**Assignment**
How many lines in the data that follows contain the word "пожежі"? Only that number is needed.

(Collection entries)
○ ○ ○ ○
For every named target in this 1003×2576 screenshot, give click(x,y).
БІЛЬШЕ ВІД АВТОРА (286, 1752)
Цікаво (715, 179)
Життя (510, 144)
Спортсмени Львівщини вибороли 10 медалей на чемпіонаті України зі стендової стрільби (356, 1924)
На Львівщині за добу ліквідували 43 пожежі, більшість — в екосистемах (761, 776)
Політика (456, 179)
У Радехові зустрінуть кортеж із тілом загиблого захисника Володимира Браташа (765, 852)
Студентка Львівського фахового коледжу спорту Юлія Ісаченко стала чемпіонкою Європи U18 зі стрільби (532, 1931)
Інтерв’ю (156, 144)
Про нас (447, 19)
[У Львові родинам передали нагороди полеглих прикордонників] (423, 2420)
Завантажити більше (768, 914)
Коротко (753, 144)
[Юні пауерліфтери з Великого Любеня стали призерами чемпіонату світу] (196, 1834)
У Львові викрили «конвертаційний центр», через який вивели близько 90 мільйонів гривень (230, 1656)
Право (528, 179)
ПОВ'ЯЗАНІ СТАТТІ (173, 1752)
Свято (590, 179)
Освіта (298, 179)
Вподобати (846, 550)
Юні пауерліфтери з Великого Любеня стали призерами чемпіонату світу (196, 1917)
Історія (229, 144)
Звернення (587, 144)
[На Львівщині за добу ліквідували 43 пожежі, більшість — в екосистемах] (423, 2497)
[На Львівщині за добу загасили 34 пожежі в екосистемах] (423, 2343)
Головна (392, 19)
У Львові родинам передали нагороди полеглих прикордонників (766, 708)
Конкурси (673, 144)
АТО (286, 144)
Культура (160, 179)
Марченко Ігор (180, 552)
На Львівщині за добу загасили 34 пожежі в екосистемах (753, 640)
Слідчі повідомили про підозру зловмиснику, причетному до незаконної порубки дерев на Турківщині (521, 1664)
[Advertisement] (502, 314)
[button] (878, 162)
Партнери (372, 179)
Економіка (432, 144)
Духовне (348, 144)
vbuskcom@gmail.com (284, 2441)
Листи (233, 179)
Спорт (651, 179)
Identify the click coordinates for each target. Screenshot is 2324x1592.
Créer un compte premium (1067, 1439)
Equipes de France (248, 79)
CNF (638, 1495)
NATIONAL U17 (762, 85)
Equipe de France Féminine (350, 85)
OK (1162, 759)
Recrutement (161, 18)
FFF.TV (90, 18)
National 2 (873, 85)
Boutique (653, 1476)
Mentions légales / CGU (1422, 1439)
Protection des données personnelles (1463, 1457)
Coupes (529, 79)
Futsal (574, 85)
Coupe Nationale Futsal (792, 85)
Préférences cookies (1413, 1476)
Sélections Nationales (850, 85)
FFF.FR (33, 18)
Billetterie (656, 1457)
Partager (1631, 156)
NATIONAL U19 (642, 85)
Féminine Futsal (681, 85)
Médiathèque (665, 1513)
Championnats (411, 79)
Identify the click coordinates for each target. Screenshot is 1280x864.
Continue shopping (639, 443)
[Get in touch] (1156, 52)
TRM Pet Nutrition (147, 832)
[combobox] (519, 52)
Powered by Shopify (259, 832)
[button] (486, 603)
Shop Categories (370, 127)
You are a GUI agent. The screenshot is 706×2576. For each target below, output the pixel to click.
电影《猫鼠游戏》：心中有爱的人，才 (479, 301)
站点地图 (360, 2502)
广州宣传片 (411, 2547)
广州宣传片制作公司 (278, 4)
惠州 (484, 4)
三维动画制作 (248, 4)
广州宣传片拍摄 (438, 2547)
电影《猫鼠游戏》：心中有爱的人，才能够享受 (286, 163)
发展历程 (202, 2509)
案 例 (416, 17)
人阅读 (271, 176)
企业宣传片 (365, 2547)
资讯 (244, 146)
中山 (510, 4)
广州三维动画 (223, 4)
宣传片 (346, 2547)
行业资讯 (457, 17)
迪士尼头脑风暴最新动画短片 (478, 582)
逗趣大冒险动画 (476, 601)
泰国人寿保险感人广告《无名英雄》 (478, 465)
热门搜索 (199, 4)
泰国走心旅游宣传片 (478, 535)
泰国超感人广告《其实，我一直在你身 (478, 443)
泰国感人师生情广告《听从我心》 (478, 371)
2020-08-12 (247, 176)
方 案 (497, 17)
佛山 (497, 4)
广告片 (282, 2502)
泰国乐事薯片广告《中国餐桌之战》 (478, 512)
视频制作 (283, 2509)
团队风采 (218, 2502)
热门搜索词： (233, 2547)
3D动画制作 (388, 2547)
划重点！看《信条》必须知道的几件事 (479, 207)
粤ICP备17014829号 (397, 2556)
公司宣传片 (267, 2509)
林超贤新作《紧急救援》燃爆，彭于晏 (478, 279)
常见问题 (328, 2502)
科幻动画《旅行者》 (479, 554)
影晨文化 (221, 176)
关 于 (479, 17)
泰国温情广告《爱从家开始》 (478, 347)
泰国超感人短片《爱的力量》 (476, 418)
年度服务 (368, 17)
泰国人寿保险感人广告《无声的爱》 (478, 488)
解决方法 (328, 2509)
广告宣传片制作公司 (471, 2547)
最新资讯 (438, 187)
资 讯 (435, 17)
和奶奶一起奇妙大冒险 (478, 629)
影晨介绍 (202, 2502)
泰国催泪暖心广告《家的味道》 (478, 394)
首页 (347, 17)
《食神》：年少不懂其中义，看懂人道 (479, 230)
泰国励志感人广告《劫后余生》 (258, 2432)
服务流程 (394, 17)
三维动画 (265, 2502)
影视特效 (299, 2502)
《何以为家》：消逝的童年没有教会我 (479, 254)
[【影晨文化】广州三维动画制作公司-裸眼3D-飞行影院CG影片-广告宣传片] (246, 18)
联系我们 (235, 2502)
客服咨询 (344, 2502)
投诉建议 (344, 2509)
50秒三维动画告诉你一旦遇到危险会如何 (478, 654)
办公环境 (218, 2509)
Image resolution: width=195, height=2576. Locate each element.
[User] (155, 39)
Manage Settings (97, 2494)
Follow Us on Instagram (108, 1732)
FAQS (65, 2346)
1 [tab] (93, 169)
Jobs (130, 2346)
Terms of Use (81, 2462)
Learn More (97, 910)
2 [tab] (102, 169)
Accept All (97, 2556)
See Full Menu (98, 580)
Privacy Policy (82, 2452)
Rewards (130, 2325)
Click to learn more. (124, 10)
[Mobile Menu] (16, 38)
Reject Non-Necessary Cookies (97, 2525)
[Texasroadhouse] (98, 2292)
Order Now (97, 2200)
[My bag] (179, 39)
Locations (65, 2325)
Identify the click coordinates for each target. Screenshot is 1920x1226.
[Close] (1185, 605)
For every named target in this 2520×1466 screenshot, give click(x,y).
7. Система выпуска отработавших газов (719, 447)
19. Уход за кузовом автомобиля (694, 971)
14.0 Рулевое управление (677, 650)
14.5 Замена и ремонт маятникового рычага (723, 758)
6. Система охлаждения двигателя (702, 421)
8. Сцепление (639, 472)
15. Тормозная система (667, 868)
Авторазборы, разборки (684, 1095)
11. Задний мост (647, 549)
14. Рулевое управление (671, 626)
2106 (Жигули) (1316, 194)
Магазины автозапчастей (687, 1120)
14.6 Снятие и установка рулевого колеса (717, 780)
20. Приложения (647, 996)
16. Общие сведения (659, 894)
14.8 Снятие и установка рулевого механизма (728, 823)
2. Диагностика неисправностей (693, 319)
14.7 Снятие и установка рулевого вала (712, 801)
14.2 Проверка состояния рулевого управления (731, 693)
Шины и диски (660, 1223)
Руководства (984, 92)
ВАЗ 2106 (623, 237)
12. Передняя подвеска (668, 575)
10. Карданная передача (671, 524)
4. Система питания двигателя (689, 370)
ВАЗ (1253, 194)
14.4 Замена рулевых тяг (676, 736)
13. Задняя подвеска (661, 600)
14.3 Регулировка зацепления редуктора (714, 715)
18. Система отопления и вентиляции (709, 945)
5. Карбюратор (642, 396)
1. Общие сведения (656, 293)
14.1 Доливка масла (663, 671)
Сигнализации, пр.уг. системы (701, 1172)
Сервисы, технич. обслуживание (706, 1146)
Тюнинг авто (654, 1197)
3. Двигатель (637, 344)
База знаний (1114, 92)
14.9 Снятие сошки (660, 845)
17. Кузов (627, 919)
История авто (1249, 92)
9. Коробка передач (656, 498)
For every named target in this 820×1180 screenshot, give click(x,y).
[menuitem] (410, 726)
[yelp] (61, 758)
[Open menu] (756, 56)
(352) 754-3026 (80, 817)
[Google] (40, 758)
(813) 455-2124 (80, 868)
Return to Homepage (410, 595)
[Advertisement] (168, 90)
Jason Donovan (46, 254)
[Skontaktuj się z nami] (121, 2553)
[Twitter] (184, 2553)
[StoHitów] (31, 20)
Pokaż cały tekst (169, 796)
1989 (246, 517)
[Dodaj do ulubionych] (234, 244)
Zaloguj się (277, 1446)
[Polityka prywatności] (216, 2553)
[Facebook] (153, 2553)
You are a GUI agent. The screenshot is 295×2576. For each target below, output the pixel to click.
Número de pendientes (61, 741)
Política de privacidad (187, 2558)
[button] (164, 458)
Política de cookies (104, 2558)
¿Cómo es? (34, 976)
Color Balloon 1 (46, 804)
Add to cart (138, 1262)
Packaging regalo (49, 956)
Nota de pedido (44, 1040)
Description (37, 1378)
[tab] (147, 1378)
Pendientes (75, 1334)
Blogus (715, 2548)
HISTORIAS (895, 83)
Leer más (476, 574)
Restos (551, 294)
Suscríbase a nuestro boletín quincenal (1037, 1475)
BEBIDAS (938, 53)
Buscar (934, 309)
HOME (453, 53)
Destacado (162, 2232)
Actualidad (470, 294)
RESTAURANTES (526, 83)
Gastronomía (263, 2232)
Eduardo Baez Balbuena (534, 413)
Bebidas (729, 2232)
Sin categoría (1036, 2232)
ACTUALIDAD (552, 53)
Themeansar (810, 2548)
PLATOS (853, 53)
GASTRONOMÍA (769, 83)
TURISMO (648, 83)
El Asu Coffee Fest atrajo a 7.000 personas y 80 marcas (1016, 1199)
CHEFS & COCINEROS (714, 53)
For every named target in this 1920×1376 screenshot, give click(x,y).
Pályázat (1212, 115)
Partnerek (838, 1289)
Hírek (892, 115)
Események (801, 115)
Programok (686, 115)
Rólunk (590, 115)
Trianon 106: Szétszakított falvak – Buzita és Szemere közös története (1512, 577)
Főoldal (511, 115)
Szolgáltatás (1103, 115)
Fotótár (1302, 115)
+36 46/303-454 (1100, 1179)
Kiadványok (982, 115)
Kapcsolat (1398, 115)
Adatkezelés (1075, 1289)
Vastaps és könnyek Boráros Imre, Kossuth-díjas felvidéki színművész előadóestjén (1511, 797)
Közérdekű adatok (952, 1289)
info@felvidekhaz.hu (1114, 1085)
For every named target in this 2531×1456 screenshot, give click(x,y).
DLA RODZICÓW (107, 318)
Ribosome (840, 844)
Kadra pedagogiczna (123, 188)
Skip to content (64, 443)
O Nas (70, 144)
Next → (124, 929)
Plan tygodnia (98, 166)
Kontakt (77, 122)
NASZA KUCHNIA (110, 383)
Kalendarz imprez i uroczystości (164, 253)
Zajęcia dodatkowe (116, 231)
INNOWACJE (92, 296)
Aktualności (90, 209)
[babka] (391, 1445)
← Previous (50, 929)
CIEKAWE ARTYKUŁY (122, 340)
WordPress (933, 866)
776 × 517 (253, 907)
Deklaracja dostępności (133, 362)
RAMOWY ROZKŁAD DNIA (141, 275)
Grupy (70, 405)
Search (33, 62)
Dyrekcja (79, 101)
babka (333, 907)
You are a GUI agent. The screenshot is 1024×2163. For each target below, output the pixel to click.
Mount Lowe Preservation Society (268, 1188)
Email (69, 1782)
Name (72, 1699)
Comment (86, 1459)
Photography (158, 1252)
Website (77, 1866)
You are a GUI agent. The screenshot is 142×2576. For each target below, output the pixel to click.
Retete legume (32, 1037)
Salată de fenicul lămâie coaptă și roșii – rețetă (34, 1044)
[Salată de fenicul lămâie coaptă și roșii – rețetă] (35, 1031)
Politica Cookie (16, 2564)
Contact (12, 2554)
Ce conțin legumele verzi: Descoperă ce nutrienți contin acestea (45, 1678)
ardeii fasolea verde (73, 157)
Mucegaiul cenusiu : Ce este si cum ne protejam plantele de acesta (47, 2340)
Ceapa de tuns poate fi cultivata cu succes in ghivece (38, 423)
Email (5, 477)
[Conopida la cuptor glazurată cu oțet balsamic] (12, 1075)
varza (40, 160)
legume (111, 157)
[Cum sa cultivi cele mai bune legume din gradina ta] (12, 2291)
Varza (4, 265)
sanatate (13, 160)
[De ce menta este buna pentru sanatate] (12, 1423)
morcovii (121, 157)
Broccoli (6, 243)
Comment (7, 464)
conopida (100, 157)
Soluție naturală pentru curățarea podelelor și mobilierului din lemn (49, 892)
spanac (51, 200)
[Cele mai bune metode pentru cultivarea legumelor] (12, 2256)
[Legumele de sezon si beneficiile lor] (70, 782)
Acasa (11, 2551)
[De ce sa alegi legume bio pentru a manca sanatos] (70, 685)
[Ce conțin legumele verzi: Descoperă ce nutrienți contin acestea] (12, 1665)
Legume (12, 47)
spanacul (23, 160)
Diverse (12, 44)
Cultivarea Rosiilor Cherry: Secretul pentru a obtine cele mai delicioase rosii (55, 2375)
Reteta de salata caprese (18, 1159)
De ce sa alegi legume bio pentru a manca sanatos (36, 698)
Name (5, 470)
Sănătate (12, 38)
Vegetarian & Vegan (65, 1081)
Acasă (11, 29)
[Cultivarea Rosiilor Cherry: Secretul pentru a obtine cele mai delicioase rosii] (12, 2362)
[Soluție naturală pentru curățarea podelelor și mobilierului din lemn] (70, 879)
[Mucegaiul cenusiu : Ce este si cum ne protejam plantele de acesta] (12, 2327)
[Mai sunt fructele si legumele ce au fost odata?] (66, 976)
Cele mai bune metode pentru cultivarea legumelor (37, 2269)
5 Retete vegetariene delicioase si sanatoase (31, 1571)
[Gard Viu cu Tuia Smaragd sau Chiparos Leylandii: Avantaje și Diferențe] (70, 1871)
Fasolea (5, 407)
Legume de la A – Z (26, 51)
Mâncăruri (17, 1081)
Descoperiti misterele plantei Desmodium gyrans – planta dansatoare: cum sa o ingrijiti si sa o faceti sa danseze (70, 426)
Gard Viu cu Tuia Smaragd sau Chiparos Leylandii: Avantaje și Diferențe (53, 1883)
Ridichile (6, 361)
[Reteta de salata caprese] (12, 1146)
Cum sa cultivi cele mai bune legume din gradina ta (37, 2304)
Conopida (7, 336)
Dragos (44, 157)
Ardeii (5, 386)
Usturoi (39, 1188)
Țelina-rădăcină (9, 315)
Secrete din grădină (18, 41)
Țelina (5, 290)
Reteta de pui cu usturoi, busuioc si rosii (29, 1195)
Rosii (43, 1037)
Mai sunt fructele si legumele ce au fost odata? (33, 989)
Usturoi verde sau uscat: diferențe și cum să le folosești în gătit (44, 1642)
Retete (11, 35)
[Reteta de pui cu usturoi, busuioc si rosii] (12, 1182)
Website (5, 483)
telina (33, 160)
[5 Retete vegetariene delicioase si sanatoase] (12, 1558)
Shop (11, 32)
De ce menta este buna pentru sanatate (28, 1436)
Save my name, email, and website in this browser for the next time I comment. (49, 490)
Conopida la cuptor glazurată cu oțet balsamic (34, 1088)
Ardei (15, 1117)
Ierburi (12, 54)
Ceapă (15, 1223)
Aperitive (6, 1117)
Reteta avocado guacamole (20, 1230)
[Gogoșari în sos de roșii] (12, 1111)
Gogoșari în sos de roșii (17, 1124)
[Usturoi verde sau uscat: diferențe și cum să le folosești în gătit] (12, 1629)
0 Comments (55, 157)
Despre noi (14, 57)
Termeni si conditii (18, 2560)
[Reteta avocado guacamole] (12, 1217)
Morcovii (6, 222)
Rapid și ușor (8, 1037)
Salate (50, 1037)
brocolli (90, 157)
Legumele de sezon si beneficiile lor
○ ○ ○ ○
**Exercise solution**
4